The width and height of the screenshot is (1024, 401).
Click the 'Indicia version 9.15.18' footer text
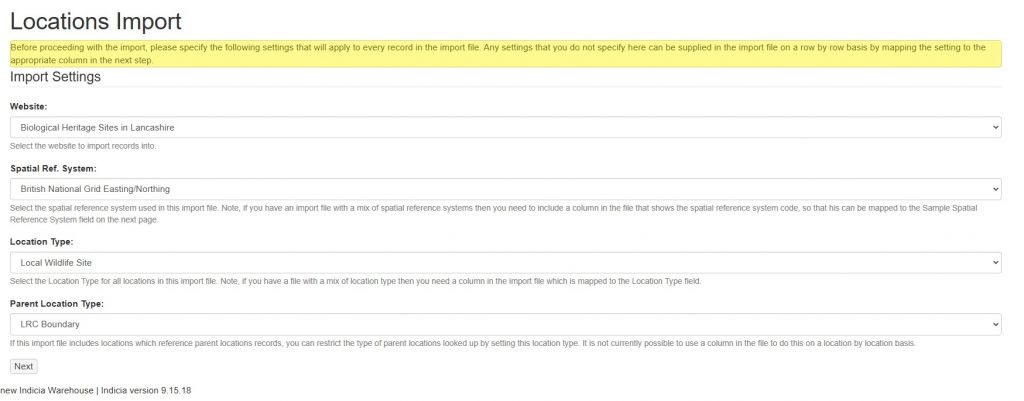[146, 390]
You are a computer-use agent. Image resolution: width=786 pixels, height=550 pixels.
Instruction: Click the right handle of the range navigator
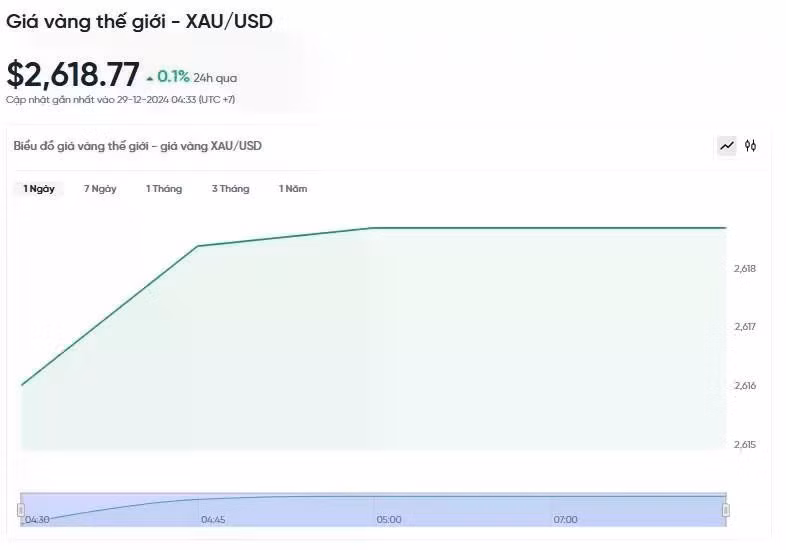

What is expected: Your answer must be the lines from the one containing "You are a computer-use" through the last line of the records, copied exactly, with no pictures.

Written solution:
You are a computer-use agent. Image resolution: width=786 pixels, height=550 pixels.
Instruction: Click the right handle of the range navigator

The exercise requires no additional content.